I'd like to propose an alternative to 'real' hardlinkes: "reference counted soft-Links", or all the hardness you really need in a distributed FS.
In this implementation of "hard" links, I would propose that wherever the file is created is considered the "owner" of that file. Initially, when created, the file has a reference count of (1) on the local namespace. If you want another hardlink to the file in the same namespace, you then talk to the NN and request another handle to that file, which implicitly updates the references to the file. The reference to that file could be stored in memory (and journaled) or written as part of the file metadata (more on that later, but lets ignore that for the moment).
Suppose instead that you are in a separate namespace and want a hardlink to the file in the original namespace. Then you would make a request to your NN (NNa) for a hardlink. Since NNa doesn't own the file you want to reference, it makes a hardlink request to NN which originally created the file, the file 'owner' (or NNb). NNb then says 'Cool, I've got your request and increment the ref-count for the file." NNa can then grant your request and give you a link to that file. The failure case here is either
1) NNb goes down, in which case you can just keep around the reference requests and batch them when NNb comes back up.

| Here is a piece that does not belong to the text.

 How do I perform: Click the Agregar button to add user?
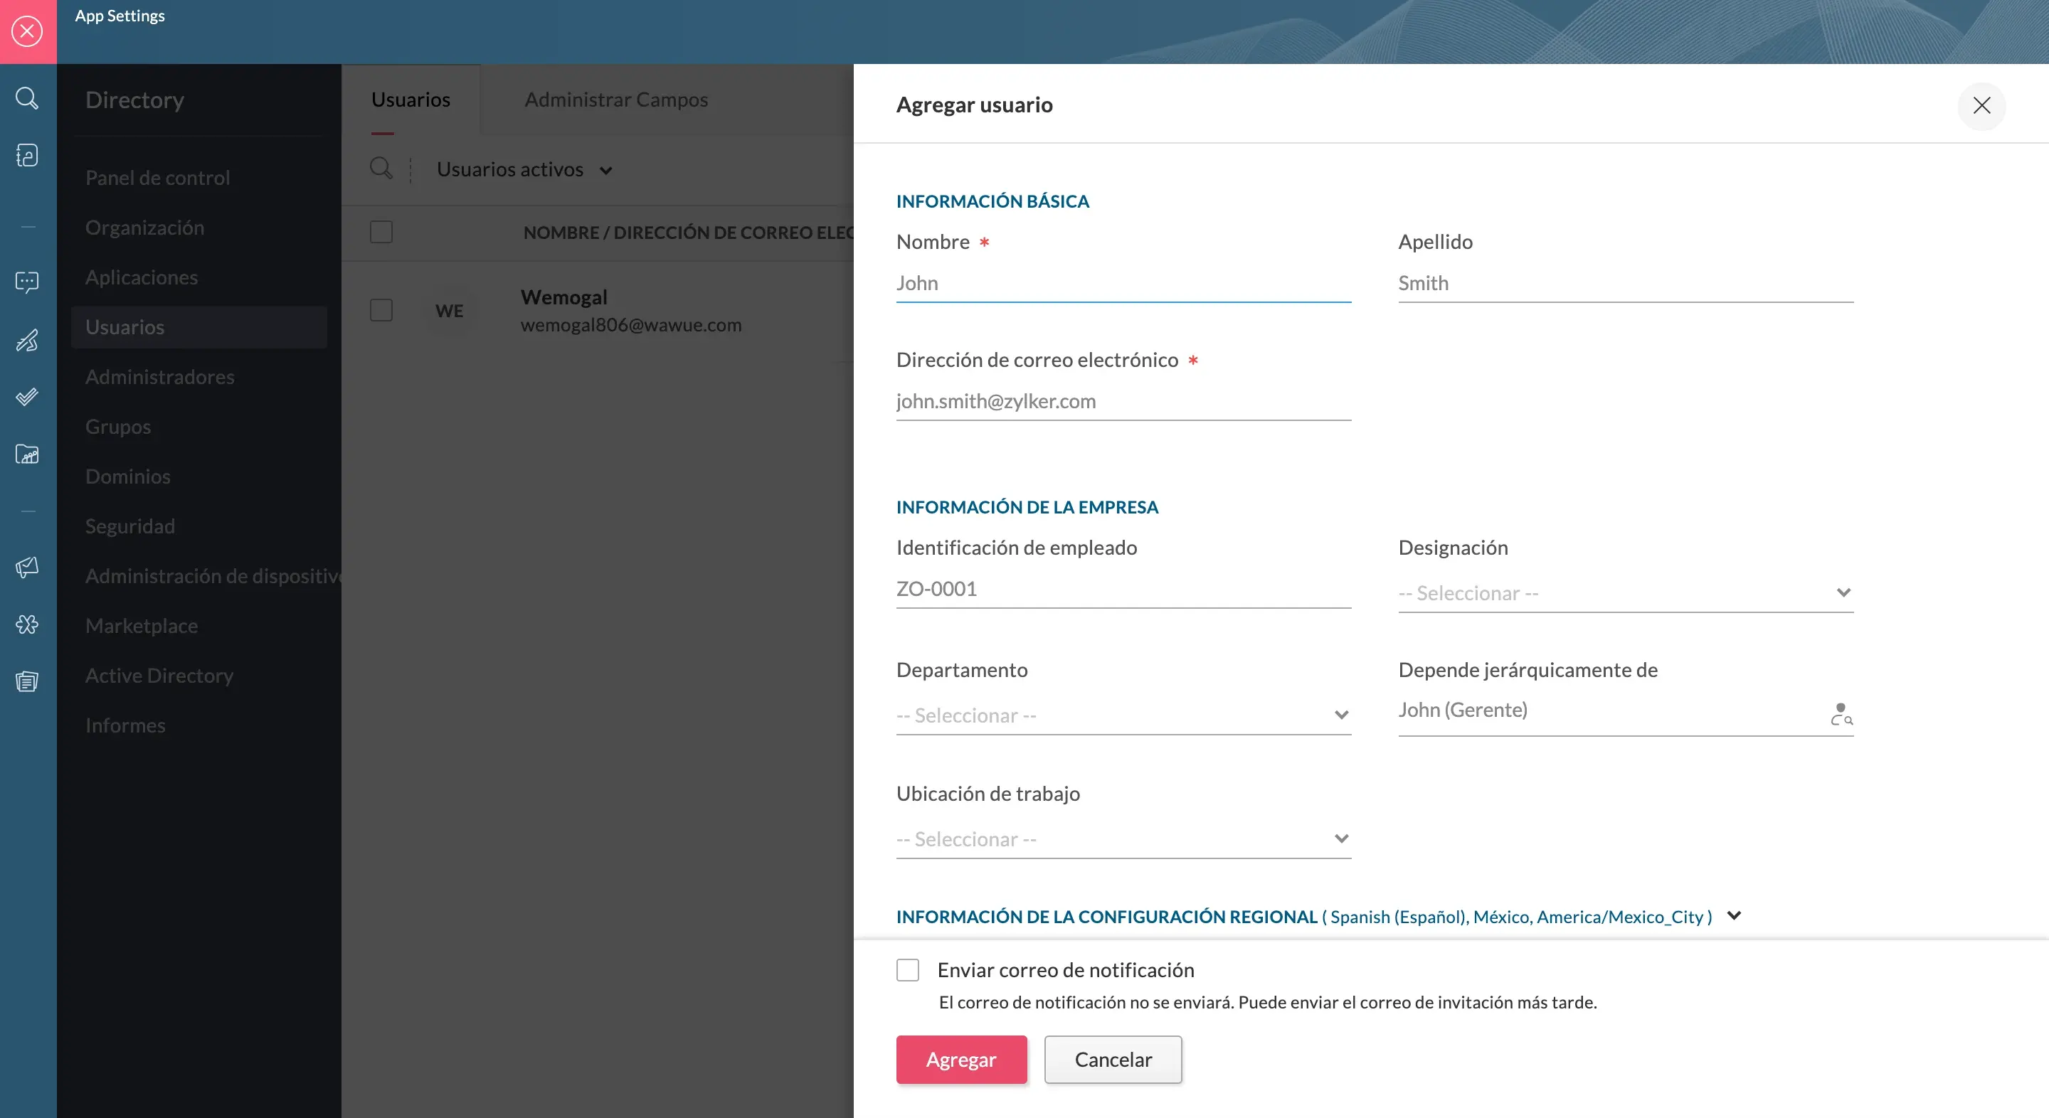point(960,1059)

2) NNa goes down mid-request - if NNa doesn't recieve an ACK back for the granted request, it can then disregard that request and re-decrement the count for that hardlink.

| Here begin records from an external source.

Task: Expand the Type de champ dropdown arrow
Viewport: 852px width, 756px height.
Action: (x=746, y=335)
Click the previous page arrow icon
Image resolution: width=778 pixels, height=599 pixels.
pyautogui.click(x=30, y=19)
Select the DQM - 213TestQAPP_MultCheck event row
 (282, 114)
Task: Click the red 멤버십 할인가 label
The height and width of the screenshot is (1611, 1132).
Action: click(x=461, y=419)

Deleting the hardlink then follows a similar process. You issue a request to the owner NN, either directly from the client if you are deleting a link in the current namespace or through a proxy NN to the original namenode. It then decrements the reference count on the file and allows the deletion of the link. If the reference count ever hits 0, then the NN also deletes the file since there are no valid references to that file.

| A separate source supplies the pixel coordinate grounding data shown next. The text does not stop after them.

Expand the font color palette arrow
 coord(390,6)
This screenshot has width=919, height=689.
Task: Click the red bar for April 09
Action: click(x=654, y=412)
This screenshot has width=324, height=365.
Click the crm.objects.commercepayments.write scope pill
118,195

This has the implicit implication though that the file will not be visible in the namespace that created it if all the hardlinks to it are removed. This means it essentially becomes a 'hidden' inode. We could, in the future, also work out a mechanism to transfer the hidden inode to a NN that has valid references to it (maybe via a gossip-style protocol), but that would be out of the current scope.
There are some implications for this model. If the owner NN manages the ref-count in memory, if that NN goes down, its whole namespace then becomes inaccessible, including creating new hardlinks to any of the files (inodes) that it owns. However, the owner NN going down doesn't preclude the other NN from serving the file from their own 'soft' inodes.
Alternatively, the NN could have a lock on the a hardlinked file, with the ref-counts and ownership info in the file metadata. This might introduce some overhead when creating new hardlinks (you need to reopen and modify the block or write a new block with the new information periodically - this latter actually opens a route to do ref-count management via appends to a file-ref file), but has the added advantage that if the owner NN crashed, an alternative NN could some and claim ownership of that file. This is similar to doing Paxos style leader-election for a given hardlinked file combined with leader-leases. However, this very unlikely to see lots of fluctuation as the leader can just reclaim the leader token via appends to the file-owner file, with periodic rewrites to minimize file size.
The on-disk representation of the extreme version I'm proposing is then this: the full file then is actually composed of three pieces: (1) the actual data and then two metadata files, "extents" (to add a new word/definition), (2) an external-reference extent: each time a reference is made to the file a new count is appended and it can periodically recompacted to a single value, (3) an owner-extent with the current NN owner and the lease time on the file, dictating who controls overall deletion of the file (since ref counts are done via the external-ref file). This means (2) and (3) are hidden inodes, only accessible to the namenode. We can minimize overhead to these file extents by ensuring a single writer via messaging to the the owner NN (as specified by the owner-file), though this is not strictly necessary.
Further, (1) could become a hidden inode if all the local namespace references are removed, but it could eventually be transferred over to another NN shard (namespace) to keep overhead at a minimum, though (again), this is not a strict necessity.
The design retains the NN view of files as directory entries, just entries with a little bit of metadata. The metadata could be in memory or part of the file and periodically modified, but that’s more implementation detail than anything (as mentioned above).